April 28, 2008   

Should We Hope for Civil War?

It is no news that politics act centralizing. In Europe , the free regions subjected to a distant, and therefore practically powerless, monarch are forever gone, and have step by step been forced to give up whatever powers they had. The nation states took over, but are now giving way to the super-national entity called the European Union.
      The same development has been going on in the United States, where the power structures were even more clearly defined legally. The states’ right to secede was brutally canceled by the federal government, and their rights to govern themselves have since long been undermined--and have evaporated. The conclusion we must draw is that even a very strict legal framework based on state rule will give up to a federal power even if that federal power is legally crippled through power-sharing.
      This is the historical rule of politics: political powers at a higher level will always find a way to cooperate in order to extract more powers from lower levels, just like new and even higher levels will form and eventually undermine the ones currently thought of as absolute powers. This political logic tells us what to expect: a world government, starting as an inter-state body for organization and coordination between super-national states, will form and eventually take over.

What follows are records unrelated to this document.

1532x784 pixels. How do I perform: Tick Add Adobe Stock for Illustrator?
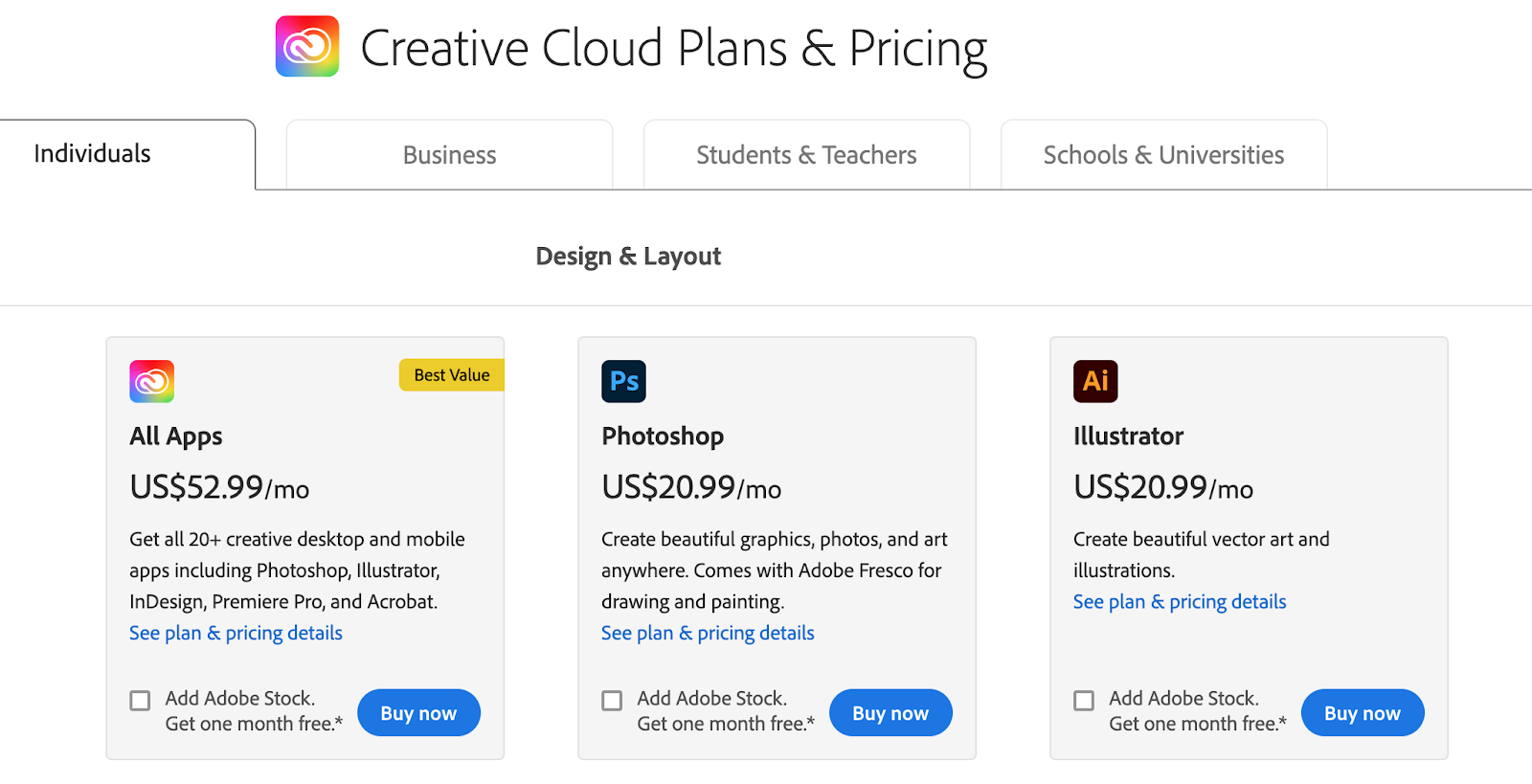(x=1084, y=701)
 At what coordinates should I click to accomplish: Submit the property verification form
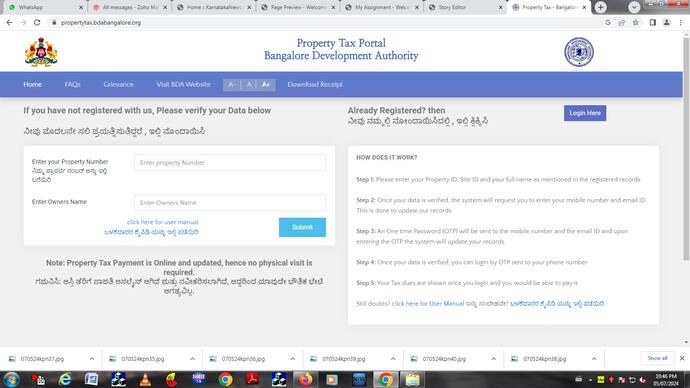coord(302,227)
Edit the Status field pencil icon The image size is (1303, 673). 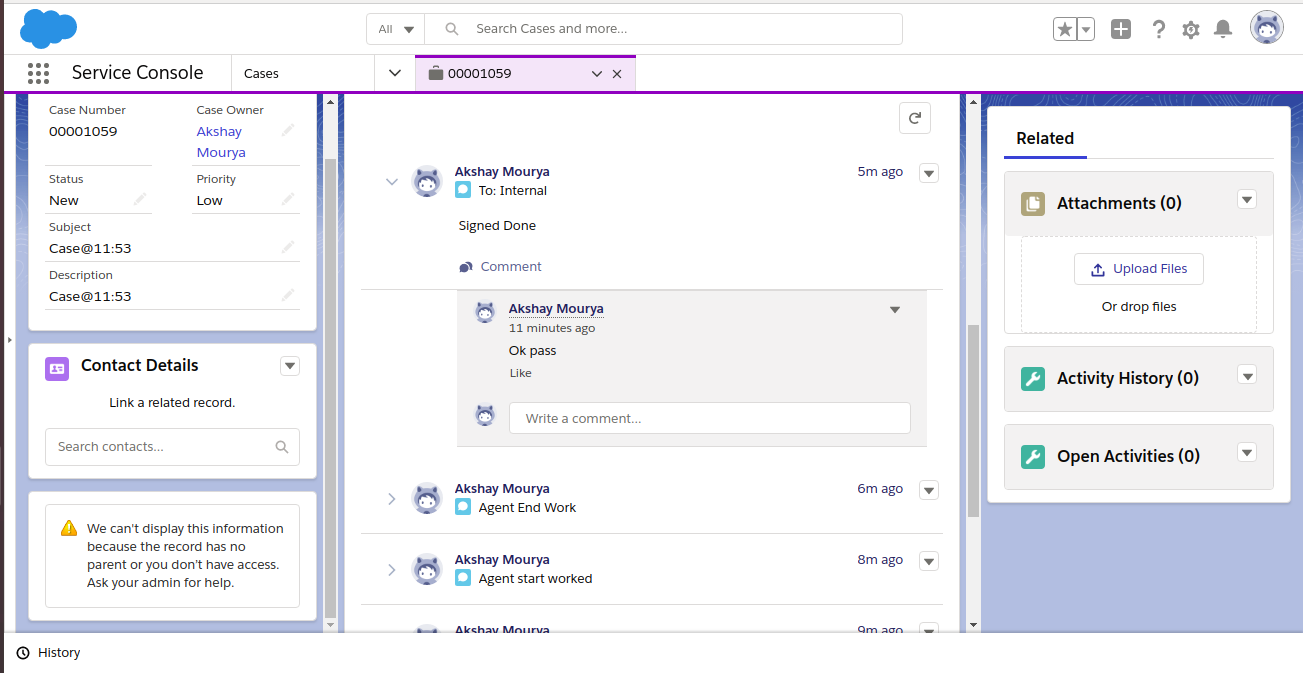[x=140, y=200]
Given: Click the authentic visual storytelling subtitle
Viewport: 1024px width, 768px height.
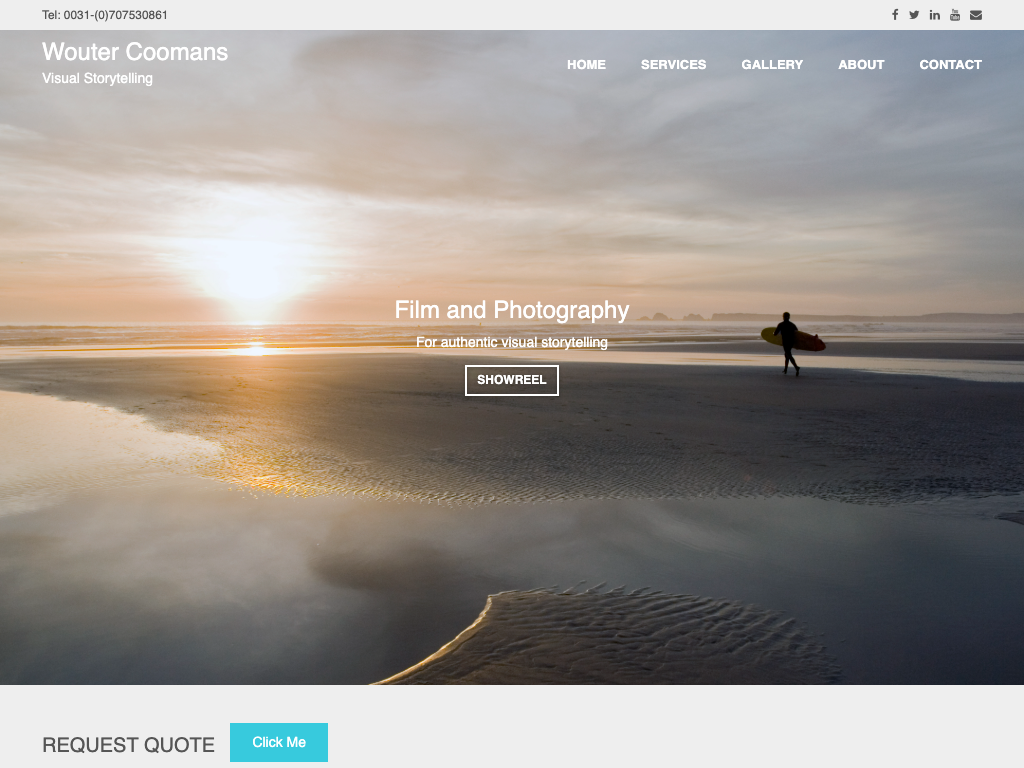Looking at the screenshot, I should click(511, 342).
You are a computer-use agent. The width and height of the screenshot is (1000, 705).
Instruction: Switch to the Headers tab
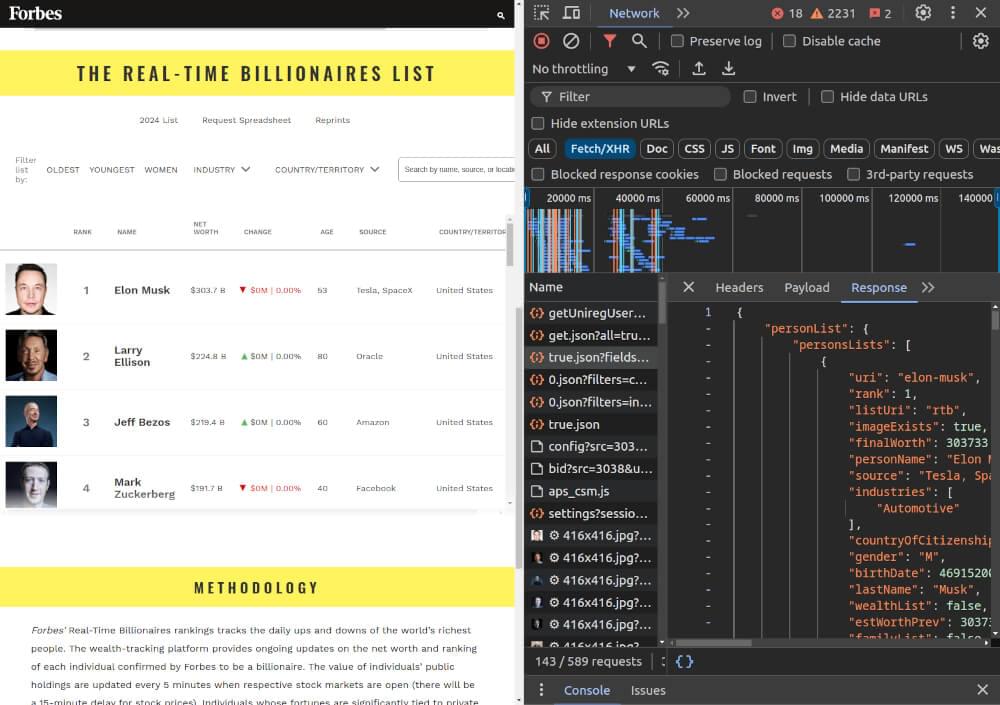[x=739, y=287]
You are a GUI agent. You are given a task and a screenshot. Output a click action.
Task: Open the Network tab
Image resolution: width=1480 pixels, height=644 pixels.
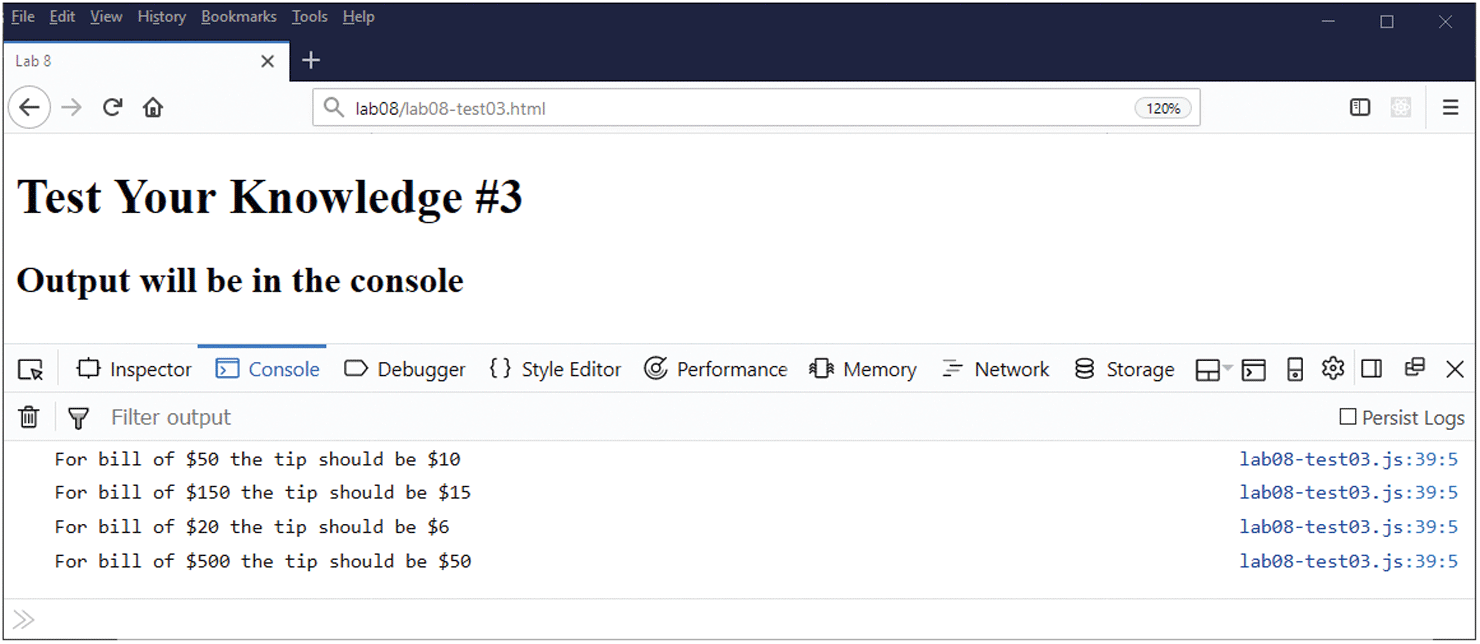(996, 370)
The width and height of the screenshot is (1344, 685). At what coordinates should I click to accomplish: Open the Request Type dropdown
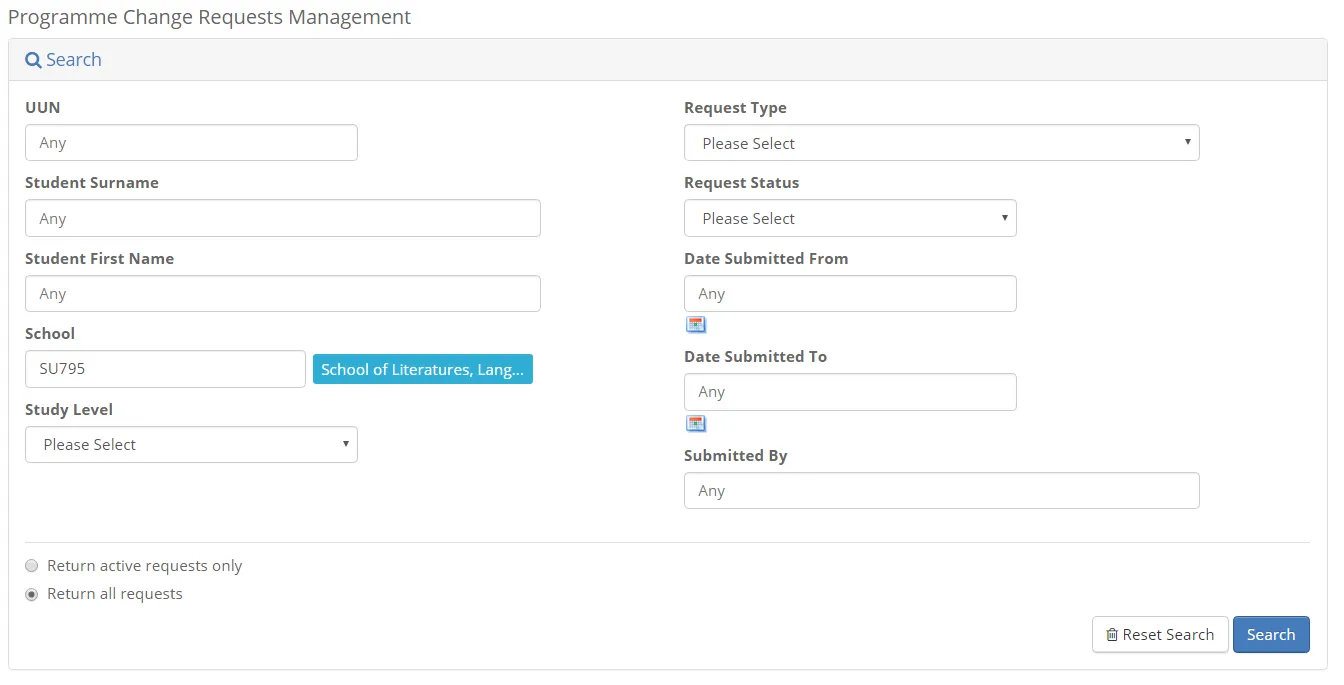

      Even though the logic of politics--indeed, the rule of politics--is all too clear, it does not mean undermined levels of government and rule easily let go of power. In a legal framework such as that under which the United States rule claims its powers, lower levels of political power can hold on to their powers to a degree that nation-states in the European Union cannot. They can challenge the centralization of power by the federal government, and will of course--in their own self interest--do so. As we will see shortly in the future, European nation-states will not have that opportunity to keep their “prince’s right” (even though they will, undoubtedly, try).
      This makes the situation in the United States much more interesting than in the European Union. Unless a popular revolution takes place--and this is hardly likely, since Europeans tend to love government--Europe is already lost. This might not necessarily be the case in the United States , even though it does not look good (at all).
      Take the issue of medical marijuana as an example of the struggle between state and federal levels of power. While the state of California has legally approved of medical marijuana, the federal government through one of its militant agencies--the Drug Enforcement Agency, DEA--is still persecuting legal users. We therefore have the strange situation where state licensed physicians hand their patients receipts for medical marijuana as treatment for painful, deadly diseases; where the patients can use their receipts in legal stores to purchase marijuana to ease their pain; but where both physicians, their patients, and stores face the threat of being federal-legally assaulted and imprisoned for state-legal and state-approved actions.
      It is also the case that stores selling legal herbs, including marijuana, are repeatedly attacked by the DEA, have their merchandise and equipment stolen, and have their stores literally butchered by the so-called law-enforcing agency. At the same time, their business is perfectly legal in the state!
      What we are seeing is a small-scale civil war, where the state’s legislature is using its legal right to legislate for the state while the federal agency is enforcing conflicting federal policies. Of course, when politicians struggle and fight, there is only one category of losers: people like you and me.
      On the other hand, the same is true when levels of government do not fight each other, meaning the higher level is still in its infancy or has already won the struggle for power. As we know all too well, politics in its very essence means the rest of us lose, and we lose big time.
      In the case of California versus the federal government, it is obvious that the state legislature is indirectly opposing the federal government taking over the former state’s rights. But the state of California does not dare to explicitly and publicly oppose the federal government, which means it will eventually lose. According to the logic of politics, state powers will be collectively centralized under the rule of the federal government and we will eventually see an American Union take the place of the United States .
      The alternative would be for the state of California to condemn the DEA raids in state territory, and use its police force to protect legal businesses from attacks and at the same time protect users of the substances that are legal. This would, in minarchist terminology, be to exercise the legitimate powers of government: to protect rights and bring rights violators (DEA agents) to justice.
      Standing up for the legal code in the state would mean outright civil war, with the state of California taking on the federal attacker. In such a war, military or not, there would undoubtedly be a large number of victims--and the victims would to a large part not be state or federal thugs, the true victims would be the people subjected to the unleashed forces of government. As a libertarian, understanding the logic of politics and expecting politicians to act in their (not our) self-interest, it is not clear what to wish for. Should we hope for civil war?